The bare ground where he stopped for a second is one of the sections of the yard I prepared for grass but never got any grass to grow. The dirt is well tilled and soft, so the cats consider it a perfect toilet. Dogs, as you may know, sometimes eat cat poop. I have read a bit about that particular disgusting habit, but I can’t say for sure why they do it. But they do. And Sam does.

One afternoon last week as I was sitting at my computer, Sam came in a laid down beside my chair. Then he threw up a big mess of liquid, a few pieces of dog food, and a couple of pieces of still-recognizable cat poop. Now you may think dog vomit smells bad, and you may think cat poop smells bad, but you don’t know the meaning of “smells bad” until you smell the two together.

I keep an eye on him now to make sure he doesn’t get too interested in rooting around in the loose dirt. It is fortunate that he minds reasonably well, like all of my other dogs except Zeke.

And now, as to Zeke. A little after lunch on Thursday Zeke got out. I immediately started driving around to try to find him. I actually saw him in a neighbor’s yard almost right away, but he disappeared before I could get to him. I drove around for about a half an hour with no luck, and then decided to give up for a while. As I drove up the driveway, I saw him lying in the shade of our pet maple tree. This was just as Leah was coming down the front stairs. By the time I parked my truck and came back around to the front yard, he had disappeared down the driveway. Leah said he was not moving too fast, so I gave chase.

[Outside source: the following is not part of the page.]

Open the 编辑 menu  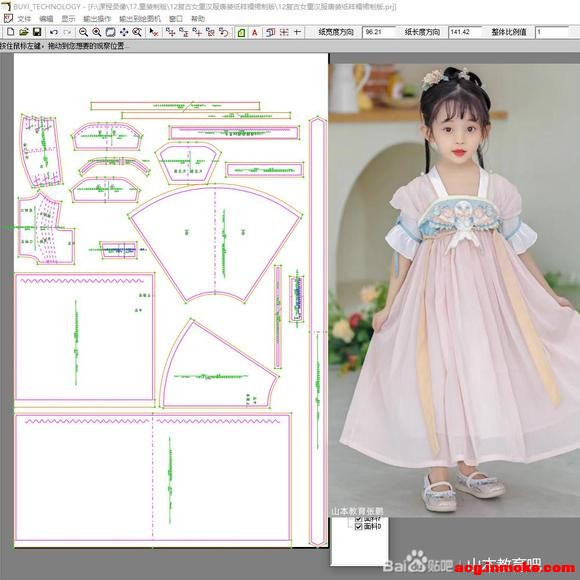(46, 18)
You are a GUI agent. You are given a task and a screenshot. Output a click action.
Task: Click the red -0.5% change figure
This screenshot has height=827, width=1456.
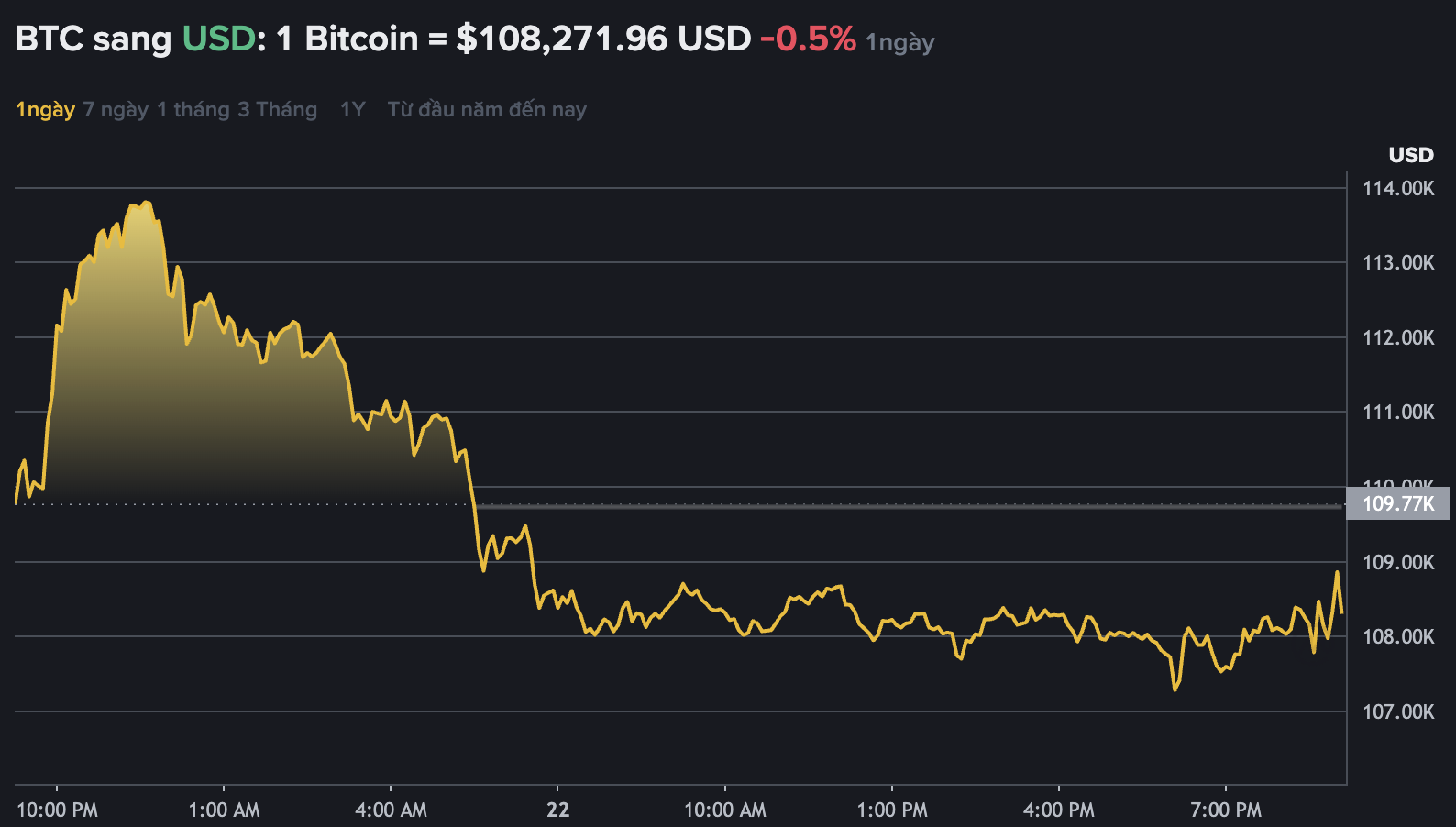point(807,39)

In my case, “chase” is a charitable way to describe the way I followed him. I couldn’t go much faster than a fast walk down the driveway because it’s too steep for my knees. But I saw Zeke and I was gaining on him. He looked behind him, saw me, and quickened his pace. Not long ago he would have easily left me behind, but not today. When I reached the road, I managed to speed up and catch him. I don’t think he actually heard me because of his hearing problem, but he stopped as soon as I put my hand on his back.

Fortunately for me, I had taken a naproxen the night before, and it really helps my knees. Otherwise I could probably not have managed the “run”, and my knees would have been hurting afterwards.

But how sad for Zeke that an old man with bad knees could catch him.